Answer from the text on beam joints below:
(a) Which method is commonly preferred for joining the parts 12' and 12" of the upper longitudinal beam?
(b) What interconnects the end flanges 22 and 23?
(c) Where is the joint in each end post 14 and 15 located?

### [Text extract]
--- Start ---

How the two parts 12' and 12" of the upper longitudinal beam 12 are joined together, when the two sections A and B are assembled at the building site, is of no particular importance as far as the invention is concerned, but the joint must, of course, be given the necessary strength. Bolting or riveting in a conventional fashion may be successfully used, but butt welding as shown at 20 in Fig. 4 is commonly preferred. Similarly, when the two sections C and D are assembled, the two parts 13' and 13" of the lower longitudinal beam 13 may be joined by bolting or riveting, although in the example shown in Fig. 5 they have been welded together as at 21 in a manner to make the joint capable of taking up the occurring tensile stress.
The upper and lower parts 14' and 14" of the vertical end post 14 as well as the upper and lower parts 15' and 15" of the vertical end post 15 have their free ends provided with mating end flanges 22, and 23 respectively, which are adapted to be interconnected by means of bolts or rivets 24 as indicated in Fig. 3. The joint thus formed in each end post 14 and 15 is in a position approximately midway between the two beams 12 and 13.

--- End ---

### [Dataset excerpt]
--- Start ---

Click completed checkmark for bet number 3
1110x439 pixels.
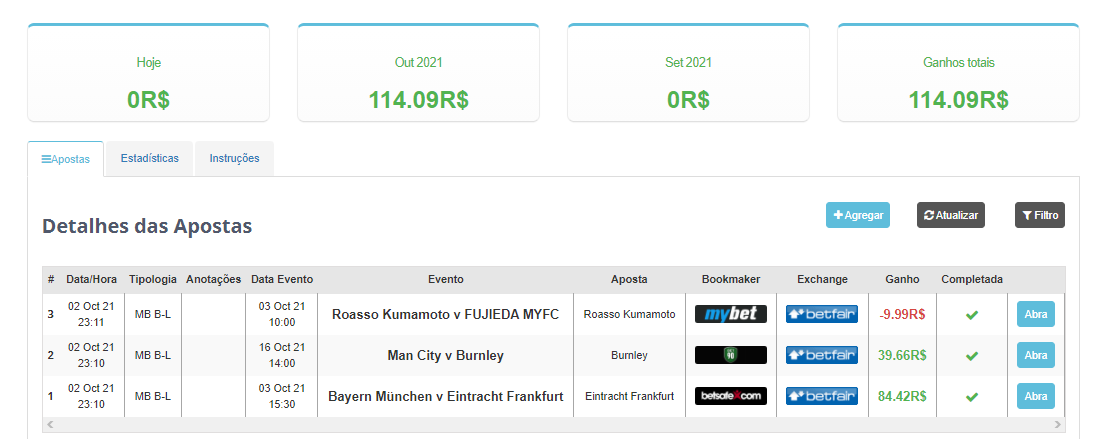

--- End ---

### [Exercise output]
(a) Butt welding.
(b) Bolts or rivets 24.
(c) Approximately midway between the two beams 12 and 13.